History of the Holocaust: Auschwitz Oven Factory Reopens as a Memorial
For years, the site was left to crumble and decay. But now, following extensive renovation, the factory where the Auschwitz ovens were designed and built has reopened as a memorial. It shows the intimate involvement of German industry in the mass murder of the Holocaust.
For years, the site was little more than a typical industrial ruin -- the kind of modernist decay that became synonymous with Eastern Europe after the collapse of communism. The crumbling buildings just outside the city center of Erfurt were fenced off and left to the squatters who made the complex their home.
And on Thursday, after years of planning, a memorial exhibit in the former administration building opened its doors -- just in time for Jan. 27, Holocaust Remembrance Day.
"Nowhere else in Europe is the involvement of industry in the Nazis' machinery of death as visible as it is in the company in Erfurt," Rikola-Gunnar Lüttgenau told the German news agency DPA on Tuesday.
Systematic Mass Murder
The exhibit describes how Topf & Söhne, which began life in 1878 as a specialist for industrial ovens, brewing equipment and chimneys, soon became a leading manufacturer of crematoriums.
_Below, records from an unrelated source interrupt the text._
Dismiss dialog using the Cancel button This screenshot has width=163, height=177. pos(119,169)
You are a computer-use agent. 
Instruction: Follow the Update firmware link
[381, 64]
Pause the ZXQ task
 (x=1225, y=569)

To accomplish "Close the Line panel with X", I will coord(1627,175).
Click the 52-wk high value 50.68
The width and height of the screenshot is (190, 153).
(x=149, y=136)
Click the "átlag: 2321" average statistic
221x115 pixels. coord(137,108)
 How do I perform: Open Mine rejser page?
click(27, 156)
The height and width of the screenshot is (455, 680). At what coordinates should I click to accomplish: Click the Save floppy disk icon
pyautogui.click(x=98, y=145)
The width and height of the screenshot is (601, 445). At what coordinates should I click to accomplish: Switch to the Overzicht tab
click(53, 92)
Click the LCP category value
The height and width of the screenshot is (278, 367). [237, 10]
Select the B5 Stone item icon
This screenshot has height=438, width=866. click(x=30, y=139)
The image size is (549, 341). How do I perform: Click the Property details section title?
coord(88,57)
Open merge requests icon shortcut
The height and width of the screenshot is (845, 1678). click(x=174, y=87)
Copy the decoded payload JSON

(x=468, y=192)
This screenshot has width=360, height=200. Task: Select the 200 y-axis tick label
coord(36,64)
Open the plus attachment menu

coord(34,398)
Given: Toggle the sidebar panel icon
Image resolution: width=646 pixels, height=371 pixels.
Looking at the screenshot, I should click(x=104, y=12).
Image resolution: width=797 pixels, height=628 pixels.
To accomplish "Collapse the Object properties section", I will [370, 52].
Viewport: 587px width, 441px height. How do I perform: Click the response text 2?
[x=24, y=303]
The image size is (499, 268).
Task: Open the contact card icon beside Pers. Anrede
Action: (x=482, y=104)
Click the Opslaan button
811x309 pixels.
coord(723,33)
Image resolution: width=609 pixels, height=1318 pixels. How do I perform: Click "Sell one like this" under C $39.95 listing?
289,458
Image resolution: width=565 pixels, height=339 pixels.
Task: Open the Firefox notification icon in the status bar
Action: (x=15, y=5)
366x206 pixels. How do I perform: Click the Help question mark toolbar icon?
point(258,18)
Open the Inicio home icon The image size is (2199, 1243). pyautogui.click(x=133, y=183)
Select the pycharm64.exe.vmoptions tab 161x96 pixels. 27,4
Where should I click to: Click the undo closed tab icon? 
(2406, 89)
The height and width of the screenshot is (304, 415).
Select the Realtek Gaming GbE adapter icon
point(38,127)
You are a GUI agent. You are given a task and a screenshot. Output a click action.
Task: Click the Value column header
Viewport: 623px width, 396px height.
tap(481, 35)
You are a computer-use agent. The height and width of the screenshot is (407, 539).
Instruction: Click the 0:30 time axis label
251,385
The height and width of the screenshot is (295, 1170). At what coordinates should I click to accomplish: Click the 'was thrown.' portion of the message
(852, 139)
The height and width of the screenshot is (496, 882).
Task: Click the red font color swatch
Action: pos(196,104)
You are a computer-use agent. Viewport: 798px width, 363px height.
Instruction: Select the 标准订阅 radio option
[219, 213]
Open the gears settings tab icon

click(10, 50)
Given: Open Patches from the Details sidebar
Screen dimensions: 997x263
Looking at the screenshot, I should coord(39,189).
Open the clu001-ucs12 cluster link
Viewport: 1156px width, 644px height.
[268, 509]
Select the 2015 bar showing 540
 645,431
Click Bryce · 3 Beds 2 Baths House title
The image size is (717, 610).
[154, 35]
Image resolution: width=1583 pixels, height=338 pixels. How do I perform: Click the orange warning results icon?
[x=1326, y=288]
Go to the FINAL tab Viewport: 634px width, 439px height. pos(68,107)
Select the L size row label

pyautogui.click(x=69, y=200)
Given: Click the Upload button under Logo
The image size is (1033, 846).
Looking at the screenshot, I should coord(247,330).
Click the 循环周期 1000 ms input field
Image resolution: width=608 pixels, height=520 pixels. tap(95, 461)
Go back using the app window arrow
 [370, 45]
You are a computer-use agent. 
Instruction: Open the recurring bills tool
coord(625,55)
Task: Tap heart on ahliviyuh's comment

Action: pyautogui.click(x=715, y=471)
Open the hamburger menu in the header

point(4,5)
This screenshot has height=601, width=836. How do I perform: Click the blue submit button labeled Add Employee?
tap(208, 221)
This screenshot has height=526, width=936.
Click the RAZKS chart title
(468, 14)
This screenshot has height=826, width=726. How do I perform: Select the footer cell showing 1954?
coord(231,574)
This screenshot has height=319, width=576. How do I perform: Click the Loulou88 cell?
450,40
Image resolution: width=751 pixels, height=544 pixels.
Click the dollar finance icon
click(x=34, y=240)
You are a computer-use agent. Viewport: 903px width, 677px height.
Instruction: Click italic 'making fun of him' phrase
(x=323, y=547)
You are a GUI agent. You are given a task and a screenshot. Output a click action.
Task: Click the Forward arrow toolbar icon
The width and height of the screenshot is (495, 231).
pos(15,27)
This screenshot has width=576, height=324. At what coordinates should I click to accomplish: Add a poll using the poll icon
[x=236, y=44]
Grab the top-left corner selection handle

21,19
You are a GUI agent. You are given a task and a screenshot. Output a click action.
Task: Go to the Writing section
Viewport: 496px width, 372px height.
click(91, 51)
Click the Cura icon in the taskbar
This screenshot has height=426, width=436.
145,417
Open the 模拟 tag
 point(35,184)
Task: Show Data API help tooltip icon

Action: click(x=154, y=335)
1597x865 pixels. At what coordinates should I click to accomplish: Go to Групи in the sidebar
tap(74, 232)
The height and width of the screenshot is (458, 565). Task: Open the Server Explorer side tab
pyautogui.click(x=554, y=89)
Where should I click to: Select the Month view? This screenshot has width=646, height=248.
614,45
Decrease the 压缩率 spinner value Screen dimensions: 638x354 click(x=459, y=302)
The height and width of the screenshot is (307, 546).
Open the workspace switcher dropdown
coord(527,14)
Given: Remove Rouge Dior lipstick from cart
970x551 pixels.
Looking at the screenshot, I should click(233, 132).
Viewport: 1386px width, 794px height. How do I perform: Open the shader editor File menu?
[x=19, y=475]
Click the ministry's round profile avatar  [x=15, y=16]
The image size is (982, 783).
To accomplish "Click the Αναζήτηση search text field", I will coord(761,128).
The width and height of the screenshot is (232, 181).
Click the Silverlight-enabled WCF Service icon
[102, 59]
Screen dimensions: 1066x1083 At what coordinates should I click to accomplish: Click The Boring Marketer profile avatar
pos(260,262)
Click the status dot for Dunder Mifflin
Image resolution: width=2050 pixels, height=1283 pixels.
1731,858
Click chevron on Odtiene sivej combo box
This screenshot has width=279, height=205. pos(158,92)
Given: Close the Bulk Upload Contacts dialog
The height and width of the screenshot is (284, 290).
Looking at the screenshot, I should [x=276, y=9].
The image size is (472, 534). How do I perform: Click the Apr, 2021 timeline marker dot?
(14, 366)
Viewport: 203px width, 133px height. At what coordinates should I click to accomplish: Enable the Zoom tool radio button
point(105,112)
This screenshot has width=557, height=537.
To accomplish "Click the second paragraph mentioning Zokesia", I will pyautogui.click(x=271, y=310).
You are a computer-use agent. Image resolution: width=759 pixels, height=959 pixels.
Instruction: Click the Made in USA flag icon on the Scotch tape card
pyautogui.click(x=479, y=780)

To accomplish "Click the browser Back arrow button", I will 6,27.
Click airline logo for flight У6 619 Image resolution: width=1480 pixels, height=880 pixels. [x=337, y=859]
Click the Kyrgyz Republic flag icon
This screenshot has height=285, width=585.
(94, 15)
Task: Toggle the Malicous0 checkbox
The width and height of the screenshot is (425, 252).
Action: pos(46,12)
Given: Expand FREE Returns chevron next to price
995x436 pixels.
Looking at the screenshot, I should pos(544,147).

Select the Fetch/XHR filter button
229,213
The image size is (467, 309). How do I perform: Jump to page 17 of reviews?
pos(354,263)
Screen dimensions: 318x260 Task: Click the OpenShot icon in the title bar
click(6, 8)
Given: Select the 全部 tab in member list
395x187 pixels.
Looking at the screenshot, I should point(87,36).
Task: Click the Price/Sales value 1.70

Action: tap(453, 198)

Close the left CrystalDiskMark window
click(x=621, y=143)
The SS first commissioned crematorium ovens from the company in 1939 for concentration camps in Dachau, Buchenwald and Flossenbürg.
Once the Nazis embarked on the systematic mass murder of Jews, Gypsies and others, however, the SS needed much greater capacity. Soon, Topf & Söhne engineers set to work calculating the most efficient method to burn thousands of dead bodies. In 1942, company engineer Fritz Sander applied for a patent for a "continually operating corpse incinerator for mass use."
The company also designed ventilation systems to pump poison gas out of the gas chambers once the killing was complete -- and Topf & Söhne employees visited Auschwitz and other camps to help install their products. Ultimately, the company equipped Auschwitz with ovens capable of incinerating 8,000 bodies each day.
"The company was not a place where people were tortured or murdered," memorial head Annegret Schüle told DPA. "Rather it is a place where people thought and calculated how to incinerate as quickly and effectively as possible."
'Always Glad to Serve You'
Topf & Söhne's complicity with the Holocaust was largely ignored and then forgotten following World War II. CEO Ludwig Topf committed suicide once the war ended and several employees, including Sander, were arrested by the Soviets and sentenced to 25 years of hard labor. It was only in the mid-1990s that interest in the company's World War II activities began to gain momentum. Ultimately the state government of Thuringia and the federal government in Berlin provided 600,000 for the creation of a memorial on the site.
Hundreds of urns made by Topf & Söhne to hold the ashes of deceased Buchenwald inmates are also presented. The urns were found in 1997 during work on the roof of the crematorium at the Buchenwald concentration camp memorial. Early in the Nazis' reign of terror, ashes of deceased concentration camp prisoners were sent back to their home towns for burial. Later, the ashes were stored on site. Once the Holocaust got under way in earnest, however, the ashes were simply dispersed or buried.
Visitors to the new exhibition are greeted with the sentence: "Always glad to serve you." It was taken from a letter from Topf & Söhne to the management of the Auschwitz death camp.